Scientists are setting out on a voyage to better understand the risk of earthquakes and tsunamis from New Zealand’s biggest and most active fault, the Hikurangi subduction zone.
They will drop 20 earthquake sensors, on loan from Dalhousie University in Canada, about 100 kilometres off the Wairarapa coast.
The sensors, worth about $100,000 each, will remain on the ocean floor, at a depth of about 4000 metres, for a year.
They will be placed on either side of the Hikurangi subduction zone, which is where the Pacific plate dives underneath the Australian plate.
The devices will record quakes.

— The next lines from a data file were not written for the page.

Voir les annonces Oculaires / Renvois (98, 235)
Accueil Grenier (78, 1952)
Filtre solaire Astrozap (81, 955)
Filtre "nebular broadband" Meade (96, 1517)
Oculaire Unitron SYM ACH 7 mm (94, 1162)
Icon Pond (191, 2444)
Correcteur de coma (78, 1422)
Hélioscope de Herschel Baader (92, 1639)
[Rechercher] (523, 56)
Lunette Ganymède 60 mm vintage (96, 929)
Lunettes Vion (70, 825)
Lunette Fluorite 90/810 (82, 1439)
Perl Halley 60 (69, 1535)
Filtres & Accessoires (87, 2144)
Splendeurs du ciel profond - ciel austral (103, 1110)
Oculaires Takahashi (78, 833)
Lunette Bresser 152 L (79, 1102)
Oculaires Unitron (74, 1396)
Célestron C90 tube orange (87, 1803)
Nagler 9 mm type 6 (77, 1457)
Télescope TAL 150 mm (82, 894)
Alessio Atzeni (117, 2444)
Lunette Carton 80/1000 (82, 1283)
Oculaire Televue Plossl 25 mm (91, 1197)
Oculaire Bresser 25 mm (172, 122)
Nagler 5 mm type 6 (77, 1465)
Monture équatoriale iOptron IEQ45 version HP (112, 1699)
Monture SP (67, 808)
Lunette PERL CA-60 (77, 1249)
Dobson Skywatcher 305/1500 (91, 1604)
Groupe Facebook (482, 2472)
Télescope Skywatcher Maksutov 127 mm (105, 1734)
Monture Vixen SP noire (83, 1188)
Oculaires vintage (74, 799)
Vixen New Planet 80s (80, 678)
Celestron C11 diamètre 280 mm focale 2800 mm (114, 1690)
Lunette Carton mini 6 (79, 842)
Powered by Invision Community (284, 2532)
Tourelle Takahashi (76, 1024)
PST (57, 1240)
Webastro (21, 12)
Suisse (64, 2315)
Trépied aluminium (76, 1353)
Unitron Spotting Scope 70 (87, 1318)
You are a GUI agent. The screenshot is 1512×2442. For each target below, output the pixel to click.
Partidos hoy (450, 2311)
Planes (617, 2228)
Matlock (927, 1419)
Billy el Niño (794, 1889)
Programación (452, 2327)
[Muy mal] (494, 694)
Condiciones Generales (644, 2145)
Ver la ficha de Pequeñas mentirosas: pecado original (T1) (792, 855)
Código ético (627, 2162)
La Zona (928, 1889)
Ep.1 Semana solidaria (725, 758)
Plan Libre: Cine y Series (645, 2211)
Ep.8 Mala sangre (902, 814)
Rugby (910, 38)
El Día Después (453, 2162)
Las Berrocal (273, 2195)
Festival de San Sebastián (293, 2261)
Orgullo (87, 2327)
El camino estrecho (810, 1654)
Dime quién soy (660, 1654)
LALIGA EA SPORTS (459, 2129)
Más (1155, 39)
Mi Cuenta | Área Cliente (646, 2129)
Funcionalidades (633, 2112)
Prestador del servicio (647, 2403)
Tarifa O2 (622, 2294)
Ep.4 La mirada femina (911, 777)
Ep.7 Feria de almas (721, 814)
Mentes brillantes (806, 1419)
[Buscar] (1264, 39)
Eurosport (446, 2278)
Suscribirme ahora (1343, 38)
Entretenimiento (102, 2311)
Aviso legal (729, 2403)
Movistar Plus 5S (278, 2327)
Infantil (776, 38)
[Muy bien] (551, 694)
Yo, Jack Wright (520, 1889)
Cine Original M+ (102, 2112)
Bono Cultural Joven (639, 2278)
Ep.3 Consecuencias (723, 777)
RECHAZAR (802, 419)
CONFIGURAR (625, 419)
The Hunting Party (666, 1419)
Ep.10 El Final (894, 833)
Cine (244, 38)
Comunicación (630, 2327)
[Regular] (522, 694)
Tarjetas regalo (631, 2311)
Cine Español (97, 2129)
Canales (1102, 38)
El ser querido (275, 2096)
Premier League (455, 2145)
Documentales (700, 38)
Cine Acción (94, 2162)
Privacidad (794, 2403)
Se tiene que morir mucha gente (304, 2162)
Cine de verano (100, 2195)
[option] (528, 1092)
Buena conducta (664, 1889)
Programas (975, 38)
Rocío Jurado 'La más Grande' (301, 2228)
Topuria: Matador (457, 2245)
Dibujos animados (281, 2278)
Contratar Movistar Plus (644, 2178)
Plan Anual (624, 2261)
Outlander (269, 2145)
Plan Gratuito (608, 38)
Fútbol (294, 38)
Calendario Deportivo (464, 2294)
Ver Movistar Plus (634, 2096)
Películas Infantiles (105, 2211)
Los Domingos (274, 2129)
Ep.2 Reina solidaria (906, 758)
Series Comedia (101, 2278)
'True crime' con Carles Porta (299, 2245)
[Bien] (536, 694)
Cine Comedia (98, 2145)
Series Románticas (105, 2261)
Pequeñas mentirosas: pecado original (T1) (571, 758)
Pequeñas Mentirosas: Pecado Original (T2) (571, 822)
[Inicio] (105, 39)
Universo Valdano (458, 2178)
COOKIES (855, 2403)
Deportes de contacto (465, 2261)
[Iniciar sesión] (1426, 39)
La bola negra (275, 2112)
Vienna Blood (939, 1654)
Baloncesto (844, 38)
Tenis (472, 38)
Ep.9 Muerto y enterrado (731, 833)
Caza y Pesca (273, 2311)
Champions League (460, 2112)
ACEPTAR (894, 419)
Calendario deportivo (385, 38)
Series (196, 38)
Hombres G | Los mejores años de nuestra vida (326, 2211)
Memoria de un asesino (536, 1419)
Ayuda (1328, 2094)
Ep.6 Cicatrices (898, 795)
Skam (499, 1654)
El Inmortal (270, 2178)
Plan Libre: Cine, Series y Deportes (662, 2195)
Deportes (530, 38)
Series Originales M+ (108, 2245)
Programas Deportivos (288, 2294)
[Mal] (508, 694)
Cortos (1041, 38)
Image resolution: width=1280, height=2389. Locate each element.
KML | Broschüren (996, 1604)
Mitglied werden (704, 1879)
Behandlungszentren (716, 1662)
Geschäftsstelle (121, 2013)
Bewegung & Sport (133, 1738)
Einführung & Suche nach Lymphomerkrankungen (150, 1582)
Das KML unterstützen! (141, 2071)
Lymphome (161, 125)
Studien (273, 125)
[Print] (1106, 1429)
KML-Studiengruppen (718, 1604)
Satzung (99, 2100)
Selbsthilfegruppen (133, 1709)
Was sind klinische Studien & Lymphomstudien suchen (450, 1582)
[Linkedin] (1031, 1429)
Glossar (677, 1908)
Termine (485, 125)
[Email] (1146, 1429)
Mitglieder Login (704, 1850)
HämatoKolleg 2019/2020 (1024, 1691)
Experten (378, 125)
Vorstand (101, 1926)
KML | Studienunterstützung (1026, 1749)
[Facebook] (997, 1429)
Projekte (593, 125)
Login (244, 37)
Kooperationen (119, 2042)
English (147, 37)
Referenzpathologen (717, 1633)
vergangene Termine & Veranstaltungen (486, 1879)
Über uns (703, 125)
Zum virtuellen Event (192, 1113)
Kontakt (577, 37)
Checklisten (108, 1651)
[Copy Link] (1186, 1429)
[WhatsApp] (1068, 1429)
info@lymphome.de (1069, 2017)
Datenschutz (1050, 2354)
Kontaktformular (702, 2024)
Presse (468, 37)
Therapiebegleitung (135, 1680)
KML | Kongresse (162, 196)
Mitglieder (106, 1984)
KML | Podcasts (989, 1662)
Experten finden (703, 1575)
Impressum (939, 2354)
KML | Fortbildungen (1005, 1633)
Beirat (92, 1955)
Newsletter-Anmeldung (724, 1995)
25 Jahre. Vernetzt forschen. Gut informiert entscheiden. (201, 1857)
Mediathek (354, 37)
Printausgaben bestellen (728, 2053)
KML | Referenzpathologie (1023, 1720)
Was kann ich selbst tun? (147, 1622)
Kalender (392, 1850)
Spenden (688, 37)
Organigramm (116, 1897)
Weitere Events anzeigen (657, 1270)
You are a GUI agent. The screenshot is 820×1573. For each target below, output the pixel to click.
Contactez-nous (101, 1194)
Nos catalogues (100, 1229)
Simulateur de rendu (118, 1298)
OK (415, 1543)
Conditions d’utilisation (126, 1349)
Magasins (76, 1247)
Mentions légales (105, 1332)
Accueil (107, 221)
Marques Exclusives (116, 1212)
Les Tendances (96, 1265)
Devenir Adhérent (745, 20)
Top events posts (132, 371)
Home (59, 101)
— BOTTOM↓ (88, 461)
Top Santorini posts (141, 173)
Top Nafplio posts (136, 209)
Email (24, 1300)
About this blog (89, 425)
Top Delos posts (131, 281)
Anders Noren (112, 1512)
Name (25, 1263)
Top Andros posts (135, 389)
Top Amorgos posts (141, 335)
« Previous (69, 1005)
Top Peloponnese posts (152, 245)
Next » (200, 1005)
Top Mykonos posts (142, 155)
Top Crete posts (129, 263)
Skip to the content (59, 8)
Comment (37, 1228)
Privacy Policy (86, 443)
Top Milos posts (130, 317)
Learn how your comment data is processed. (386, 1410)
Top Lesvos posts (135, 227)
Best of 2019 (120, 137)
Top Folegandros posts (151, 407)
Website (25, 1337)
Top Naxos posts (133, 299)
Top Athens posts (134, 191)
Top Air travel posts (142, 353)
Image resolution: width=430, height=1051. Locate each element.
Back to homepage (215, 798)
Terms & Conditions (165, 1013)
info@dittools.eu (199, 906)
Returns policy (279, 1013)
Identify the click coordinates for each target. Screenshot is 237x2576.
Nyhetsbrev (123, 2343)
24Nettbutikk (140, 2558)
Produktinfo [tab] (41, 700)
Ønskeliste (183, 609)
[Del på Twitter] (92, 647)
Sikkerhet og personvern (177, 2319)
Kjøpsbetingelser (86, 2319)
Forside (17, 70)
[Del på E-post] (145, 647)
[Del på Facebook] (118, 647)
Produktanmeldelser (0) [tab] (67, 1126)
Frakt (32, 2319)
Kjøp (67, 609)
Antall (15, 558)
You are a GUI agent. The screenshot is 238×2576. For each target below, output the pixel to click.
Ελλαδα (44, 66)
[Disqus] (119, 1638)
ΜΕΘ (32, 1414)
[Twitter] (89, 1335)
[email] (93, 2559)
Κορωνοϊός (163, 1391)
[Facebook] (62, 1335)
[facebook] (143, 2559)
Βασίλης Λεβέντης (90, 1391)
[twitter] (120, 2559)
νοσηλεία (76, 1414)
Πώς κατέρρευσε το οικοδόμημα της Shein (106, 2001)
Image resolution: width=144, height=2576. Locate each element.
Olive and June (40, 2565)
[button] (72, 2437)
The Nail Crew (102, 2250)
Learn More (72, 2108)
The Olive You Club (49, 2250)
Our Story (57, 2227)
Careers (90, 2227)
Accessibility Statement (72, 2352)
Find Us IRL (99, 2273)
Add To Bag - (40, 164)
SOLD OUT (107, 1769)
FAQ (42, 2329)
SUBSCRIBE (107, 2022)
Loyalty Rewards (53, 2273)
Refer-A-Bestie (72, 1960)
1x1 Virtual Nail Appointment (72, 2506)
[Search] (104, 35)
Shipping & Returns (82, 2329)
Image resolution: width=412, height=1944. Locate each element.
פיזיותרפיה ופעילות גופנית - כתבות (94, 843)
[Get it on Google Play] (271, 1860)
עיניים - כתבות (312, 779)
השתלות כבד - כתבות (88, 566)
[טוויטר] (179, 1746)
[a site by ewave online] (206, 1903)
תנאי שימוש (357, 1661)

After a year they will be re-floated and the data analysed.
Scientists from GNS, Victoria University and Canada are involved in the project.
“These sensors are going to sit on the sea floor and they’re going to act kind of like a stethoscope, listening for any small signals that the subduction zone is producing,” said Emily Warren-Smith, a GNS seismologist.
The scientists are interested in what’s known as the “locked zone” of the Hikurangi plate boundary.

In the locked zone, the plates have been stuck for hundreds, even thousands of years, meaning the type of earthquake that could be triggered there would be big, sudden and capable of generating a tsunami.
There hasn’t been a large earthquake in the area in living memory and scientists are interested in the smaller ones which happen more frequently.
“We’re expecting to see 10 times more earthquakes on the locked zone than are currently reported,” said Martha Savage, a geophysics professor from Victoria University.
Public insurer EQC is contributing $80,000 towards the project.
“If we better understand the locked portion of the fault and the smaller earthquakes that occur, it will help us prepare for the impacts of a large earthquake and potential tsunami should the fault come unstuck,” said Natalie Balfour, head of research at EQC.